(Description of the task) Your response must be the entire set of entries, reproduced word for word.
---------- Exercise inputs ----------
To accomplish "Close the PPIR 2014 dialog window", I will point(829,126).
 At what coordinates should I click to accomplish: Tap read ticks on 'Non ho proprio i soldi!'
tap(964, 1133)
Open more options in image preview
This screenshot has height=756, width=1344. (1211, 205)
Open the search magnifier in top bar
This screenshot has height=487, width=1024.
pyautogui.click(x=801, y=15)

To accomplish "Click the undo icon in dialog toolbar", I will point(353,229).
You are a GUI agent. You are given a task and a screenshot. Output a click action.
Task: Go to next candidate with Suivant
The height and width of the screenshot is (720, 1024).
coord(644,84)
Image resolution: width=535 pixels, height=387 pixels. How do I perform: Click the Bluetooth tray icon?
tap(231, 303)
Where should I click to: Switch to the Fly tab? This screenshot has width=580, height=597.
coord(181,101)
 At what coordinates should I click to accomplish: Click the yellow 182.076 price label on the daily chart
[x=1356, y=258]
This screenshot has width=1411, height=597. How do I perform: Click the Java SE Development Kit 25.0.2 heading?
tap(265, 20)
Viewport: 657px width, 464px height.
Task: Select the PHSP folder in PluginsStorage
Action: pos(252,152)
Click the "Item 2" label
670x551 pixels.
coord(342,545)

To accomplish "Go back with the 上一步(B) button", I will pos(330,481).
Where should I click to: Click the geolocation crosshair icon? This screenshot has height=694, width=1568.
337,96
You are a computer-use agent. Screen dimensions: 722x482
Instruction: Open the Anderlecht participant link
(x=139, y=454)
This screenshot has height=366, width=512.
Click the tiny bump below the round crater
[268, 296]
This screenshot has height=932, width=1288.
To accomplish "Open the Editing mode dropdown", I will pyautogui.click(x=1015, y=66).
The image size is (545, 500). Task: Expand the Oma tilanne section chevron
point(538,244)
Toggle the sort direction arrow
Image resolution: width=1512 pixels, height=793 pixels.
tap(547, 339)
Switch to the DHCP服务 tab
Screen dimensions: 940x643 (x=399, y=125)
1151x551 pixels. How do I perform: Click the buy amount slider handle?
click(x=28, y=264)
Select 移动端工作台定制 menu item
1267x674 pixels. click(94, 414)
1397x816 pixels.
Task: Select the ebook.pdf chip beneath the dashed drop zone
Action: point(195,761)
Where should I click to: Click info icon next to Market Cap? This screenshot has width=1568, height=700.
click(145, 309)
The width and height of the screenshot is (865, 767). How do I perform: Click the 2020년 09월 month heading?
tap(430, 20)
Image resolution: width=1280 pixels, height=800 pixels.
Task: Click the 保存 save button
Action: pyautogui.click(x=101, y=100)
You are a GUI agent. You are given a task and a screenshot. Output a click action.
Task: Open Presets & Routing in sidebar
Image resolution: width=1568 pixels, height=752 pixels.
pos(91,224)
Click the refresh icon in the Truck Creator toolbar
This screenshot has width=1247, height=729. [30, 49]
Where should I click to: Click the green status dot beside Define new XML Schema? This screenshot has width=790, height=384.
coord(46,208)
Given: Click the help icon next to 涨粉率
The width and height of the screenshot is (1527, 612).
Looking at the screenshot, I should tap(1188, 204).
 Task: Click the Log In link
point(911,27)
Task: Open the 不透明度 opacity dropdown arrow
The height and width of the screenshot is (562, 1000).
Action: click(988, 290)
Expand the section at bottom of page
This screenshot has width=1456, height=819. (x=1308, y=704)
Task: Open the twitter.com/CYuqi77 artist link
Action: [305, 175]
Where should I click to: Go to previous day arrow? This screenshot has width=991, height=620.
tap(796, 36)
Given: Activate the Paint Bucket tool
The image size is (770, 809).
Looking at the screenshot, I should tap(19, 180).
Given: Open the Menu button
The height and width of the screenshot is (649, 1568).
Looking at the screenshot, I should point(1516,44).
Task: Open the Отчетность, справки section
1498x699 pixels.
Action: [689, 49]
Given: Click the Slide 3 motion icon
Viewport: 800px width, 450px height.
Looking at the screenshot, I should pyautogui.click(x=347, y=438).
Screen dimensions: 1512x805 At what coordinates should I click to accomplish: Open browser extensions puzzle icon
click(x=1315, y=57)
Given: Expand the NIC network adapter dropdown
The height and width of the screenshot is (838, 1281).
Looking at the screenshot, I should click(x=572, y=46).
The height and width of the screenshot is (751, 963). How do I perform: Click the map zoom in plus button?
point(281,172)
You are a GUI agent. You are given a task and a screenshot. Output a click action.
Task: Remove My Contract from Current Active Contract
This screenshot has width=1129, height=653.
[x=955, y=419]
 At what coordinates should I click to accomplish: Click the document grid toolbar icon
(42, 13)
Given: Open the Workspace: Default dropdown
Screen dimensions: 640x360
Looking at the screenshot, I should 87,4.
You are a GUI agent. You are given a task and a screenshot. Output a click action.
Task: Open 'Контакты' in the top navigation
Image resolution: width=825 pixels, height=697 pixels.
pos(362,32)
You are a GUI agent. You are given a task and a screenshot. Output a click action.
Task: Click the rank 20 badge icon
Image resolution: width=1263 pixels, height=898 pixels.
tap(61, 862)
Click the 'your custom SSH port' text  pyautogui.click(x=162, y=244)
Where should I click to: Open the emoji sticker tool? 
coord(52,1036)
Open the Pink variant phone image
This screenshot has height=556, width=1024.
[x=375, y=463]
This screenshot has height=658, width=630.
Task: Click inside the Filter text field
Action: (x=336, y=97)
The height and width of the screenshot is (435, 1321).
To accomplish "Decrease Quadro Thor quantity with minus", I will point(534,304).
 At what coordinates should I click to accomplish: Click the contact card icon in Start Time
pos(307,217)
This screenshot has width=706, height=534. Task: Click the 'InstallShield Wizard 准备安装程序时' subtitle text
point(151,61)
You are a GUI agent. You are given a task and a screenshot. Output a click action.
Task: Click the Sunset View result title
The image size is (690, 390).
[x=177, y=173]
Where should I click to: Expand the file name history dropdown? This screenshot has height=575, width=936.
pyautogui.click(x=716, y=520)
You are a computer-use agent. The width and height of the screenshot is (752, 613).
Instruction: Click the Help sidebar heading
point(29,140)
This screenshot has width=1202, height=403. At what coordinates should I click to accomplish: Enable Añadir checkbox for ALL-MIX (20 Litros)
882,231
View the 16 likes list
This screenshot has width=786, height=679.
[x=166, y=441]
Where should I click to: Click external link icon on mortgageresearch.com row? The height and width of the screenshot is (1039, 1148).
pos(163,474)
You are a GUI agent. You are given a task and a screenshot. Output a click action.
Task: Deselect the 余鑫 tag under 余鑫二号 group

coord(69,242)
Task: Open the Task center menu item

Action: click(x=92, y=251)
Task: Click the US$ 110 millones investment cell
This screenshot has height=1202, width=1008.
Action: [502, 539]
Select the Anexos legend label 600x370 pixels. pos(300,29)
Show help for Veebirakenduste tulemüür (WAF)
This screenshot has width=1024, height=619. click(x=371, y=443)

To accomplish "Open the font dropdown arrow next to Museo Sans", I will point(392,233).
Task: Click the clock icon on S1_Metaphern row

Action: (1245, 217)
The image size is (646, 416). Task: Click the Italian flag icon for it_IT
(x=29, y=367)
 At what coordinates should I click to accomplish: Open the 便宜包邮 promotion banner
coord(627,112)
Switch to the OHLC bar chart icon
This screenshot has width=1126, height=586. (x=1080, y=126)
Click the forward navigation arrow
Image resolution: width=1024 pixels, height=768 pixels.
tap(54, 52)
----------
(Result)
To accomplish "Close the PPIR 2014 dialog window", I will point(829,126).
 At what coordinates should I click to accomplish: Tap read ticks on 'Non ho proprio i soldi!'
tap(964, 1133)
Open more options in image preview
This screenshot has height=756, width=1344. (1211, 205)
Open the search magnifier in top bar
This screenshot has height=487, width=1024.
pyautogui.click(x=801, y=15)

To accomplish "Click the undo icon in dialog toolbar", I will point(353,229).
You are a GUI agent. You are given a task and a screenshot. Output a click action.
Task: Go to next candidate with Suivant
The height and width of the screenshot is (720, 1024).
coord(644,84)
Image resolution: width=535 pixels, height=387 pixels. How do I perform: Click the Bluetooth tray icon?
tap(231, 303)
Where should I click to: Switch to the Fly tab? This screenshot has width=580, height=597.
coord(181,101)
 At what coordinates should I click to accomplish: Click the yellow 182.076 price label on the daily chart
[x=1356, y=258]
This screenshot has width=1411, height=597. How do I perform: Click the Java SE Development Kit 25.0.2 heading?
tap(265, 20)
Viewport: 657px width, 464px height.
Task: Select the PHSP folder in PluginsStorage
Action: pos(252,152)
Click the "Item 2" label
670x551 pixels.
coord(342,545)

To accomplish "Go back with the 上一步(B) button", I will pos(330,481).
Where should I click to: Click the geolocation crosshair icon? This screenshot has height=694, width=1568.
337,96
You are a computer-use agent. Screen dimensions: 722x482
Instruction: Open the Anderlecht participant link
(x=139, y=454)
This screenshot has height=366, width=512.
Click the tiny bump below the round crater
[268, 296]
This screenshot has height=932, width=1288.
To accomplish "Open the Editing mode dropdown", I will pyautogui.click(x=1015, y=66).
The image size is (545, 500). Task: Expand the Oma tilanne section chevron
point(538,244)
Toggle the sort direction arrow
Image resolution: width=1512 pixels, height=793 pixels.
tap(547, 339)
Switch to the DHCP服务 tab
Screen dimensions: 940x643 (x=399, y=125)
1151x551 pixels. How do I perform: Click the buy amount slider handle?
click(x=28, y=264)
Select 移动端工作台定制 menu item
1267x674 pixels. click(94, 414)
1397x816 pixels.
Task: Select the ebook.pdf chip beneath the dashed drop zone
Action: point(195,761)
Where should I click to: Click info icon next to Market Cap? This screenshot has width=1568, height=700.
click(145, 309)
The width and height of the screenshot is (865, 767). How do I perform: Click the 2020년 09월 month heading?
tap(430, 20)
Image resolution: width=1280 pixels, height=800 pixels.
Task: Click the 保存 save button
Action: pyautogui.click(x=101, y=100)
You are a GUI agent. You are given a task and a screenshot. Output a click action.
Task: Open Presets & Routing in sidebar
Image resolution: width=1568 pixels, height=752 pixels.
pos(91,224)
Click the refresh icon in the Truck Creator toolbar
This screenshot has width=1247, height=729. [30, 49]
Where should I click to: Click the green status dot beside Define new XML Schema? This screenshot has width=790, height=384.
coord(46,208)
Given: Click the help icon next to 涨粉率
The width and height of the screenshot is (1527, 612).
Looking at the screenshot, I should tap(1188, 204).
 Task: Click the Log In link
point(911,27)
Task: Open the 不透明度 opacity dropdown arrow
The height and width of the screenshot is (562, 1000).
Action: click(988, 290)
Expand the section at bottom of page
This screenshot has width=1456, height=819. (x=1308, y=704)
Task: Open the twitter.com/CYuqi77 artist link
Action: [305, 175]
Where should I click to: Go to previous day arrow? This screenshot has width=991, height=620.
tap(796, 36)
Given: Activate the Paint Bucket tool
The image size is (770, 809).
Looking at the screenshot, I should tap(19, 180).
Given: Open the Menu button
The height and width of the screenshot is (649, 1568).
Looking at the screenshot, I should point(1516,44).
Task: Open the Отчетность, справки section
1498x699 pixels.
Action: [689, 49]
Given: Click the Slide 3 motion icon
Viewport: 800px width, 450px height.
Looking at the screenshot, I should pyautogui.click(x=347, y=438).
Screen dimensions: 1512x805 At what coordinates should I click to accomplish: Open browser extensions puzzle icon
click(x=1315, y=57)
Given: Expand the NIC network adapter dropdown
The height and width of the screenshot is (838, 1281).
Looking at the screenshot, I should click(x=572, y=46).
The height and width of the screenshot is (751, 963). How do I perform: Click the map zoom in plus button?
point(281,172)
You are a GUI agent. You are given a task and a screenshot. Output a click action.
Task: Remove My Contract from Current Active Contract
This screenshot has width=1129, height=653.
[x=955, y=419]
 At what coordinates should I click to accomplish: Click the document grid toolbar icon
(42, 13)
Given: Open the Workspace: Default dropdown
Screen dimensions: 640x360
Looking at the screenshot, I should 87,4.
You are a GUI agent. You are given a task and a screenshot. Output a click action.
Task: Open 'Контакты' in the top navigation
Image resolution: width=825 pixels, height=697 pixels.
pos(362,32)
You are a GUI agent. You are given a task and a screenshot. Output a click action.
Task: Click the rank 20 badge icon
Image resolution: width=1263 pixels, height=898 pixels.
tap(61, 862)
Click the 'your custom SSH port' text  pyautogui.click(x=162, y=244)
Where should I click to: Open the emoji sticker tool? 
coord(52,1036)
Open the Pink variant phone image
This screenshot has height=556, width=1024.
[x=375, y=463]
This screenshot has height=658, width=630.
Task: Click inside the Filter text field
Action: (x=336, y=97)
The height and width of the screenshot is (435, 1321).
To accomplish "Decrease Quadro Thor quantity with minus", I will point(534,304).
 At what coordinates should I click to accomplish: Click the contact card icon in Start Time
pos(307,217)
This screenshot has width=706, height=534. Task: Click the 'InstallShield Wizard 准备安装程序时' subtitle text
point(151,61)
You are a GUI agent. You are given a task and a screenshot. Output a click action.
Task: Click the Sunset View result title
The image size is (690, 390).
[x=177, y=173]
Where should I click to: Expand the file name history dropdown? This screenshot has height=575, width=936.
pyautogui.click(x=716, y=520)
You are a computer-use agent. The width and height of the screenshot is (752, 613).
Instruction: Click the Help sidebar heading
point(29,140)
This screenshot has width=1202, height=403. At what coordinates should I click to accomplish: Enable Añadir checkbox for ALL-MIX (20 Litros)
882,231
View the 16 likes list
This screenshot has width=786, height=679.
[x=166, y=441]
Where should I click to: Click external link icon on mortgageresearch.com row? The height and width of the screenshot is (1039, 1148).
pos(163,474)
You are a GUI agent. You are given a task and a screenshot. Output a click action.
Task: Deselect the 余鑫 tag under 余鑫二号 group

coord(69,242)
Task: Open the Task center menu item

Action: click(x=92, y=251)
Task: Click the US$ 110 millones investment cell
This screenshot has height=1202, width=1008.
Action: [502, 539]
Select the Anexos legend label 600x370 pixels. pos(300,29)
Show help for Veebirakenduste tulemüür (WAF)
This screenshot has width=1024, height=619. click(x=371, y=443)

To accomplish "Open the font dropdown arrow next to Museo Sans", I will point(392,233).
Task: Click the clock icon on S1_Metaphern row

Action: (1245, 217)
The image size is (646, 416). Task: Click the Italian flag icon for it_IT
(x=29, y=367)
 At what coordinates should I click to accomplish: Open the 便宜包邮 promotion banner
coord(627,112)
Switch to the OHLC bar chart icon
This screenshot has width=1126, height=586. (x=1080, y=126)
Click the forward navigation arrow
Image resolution: width=1024 pixels, height=768 pixels.
tap(54, 52)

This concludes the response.